When chlorine (as a gas or dissolved in water) is added to sodium bromide solution, the chlorine takes the place of the bromine. Because chlorine is more reactive than bromine, it displaces bromine from sodium bromide.

The solution turns brown. This brown colour is the displaced bromine. The chlorine has gone to form sodium chloride.

In this equation, the Cl and Br have swapped places:

chlorine + sodium bromide → sodium chloride + bromine

Cl2(aq) + 2NaBr(aq) → 2NaCl(aq) + Br2(aq)

This type of reaction happens with all the halogens. A more reactive halogen displaces a less reactive halogen from a solution of one of its salts.

Reactivity series

If you test different combinations of the halogens and their salts, you can work out a reactivity series for Group 7:

  • the most reactive halogen displaces all of the other halogens from solutions of their salts, and is itself displaced by none of the others
  • the least reactive halogen displaces none of the others, and is itself displaced by all of the others

It doesn’t matter whether you use sodium salts or potassium salts – it works the same for both types.

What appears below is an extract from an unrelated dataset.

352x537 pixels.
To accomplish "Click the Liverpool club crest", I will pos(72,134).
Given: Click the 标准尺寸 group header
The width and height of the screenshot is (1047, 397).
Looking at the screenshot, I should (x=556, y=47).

The slideshow shows what happens when chlorine, bromine and iodine are added to various halogen salts:

Adding chlorine, bromine and iodine to halogen salts

Chlorine water is added to three solutions

The result of adding chlorine to the three solutions

Bromine water is added to three solutions

The result of adding bromine to the three solutions

Iodine water is added to three solutions

The result of adding iodine to the three solutions

Redox reactions involve both oxidation (loss of electrons) and reduction (gain of electrons). You could remember it as: OIL RIG – Oxidation Is Loss of electrons, Reduction Is Gain of electrons.

Halogen displacement reactions are redox reactions because the halogens gain electrons and the halide ions lose electrons.

When we consider one of the displacement reactions, we can see which element is being oxidised and which is being reduced.

bromine + potassium iodide → iodine + potassium bromide

Br2 + 2KI → I2 + 2KBr

As an ionic equation (ignoring the ‘spectator’ potassium ions):

Br2 + 2I- → I2 + 2Br-

We can see that the bromine has gained electrons, so it has been reduced. The iodide ions have lost electrons, so they have been oxidised.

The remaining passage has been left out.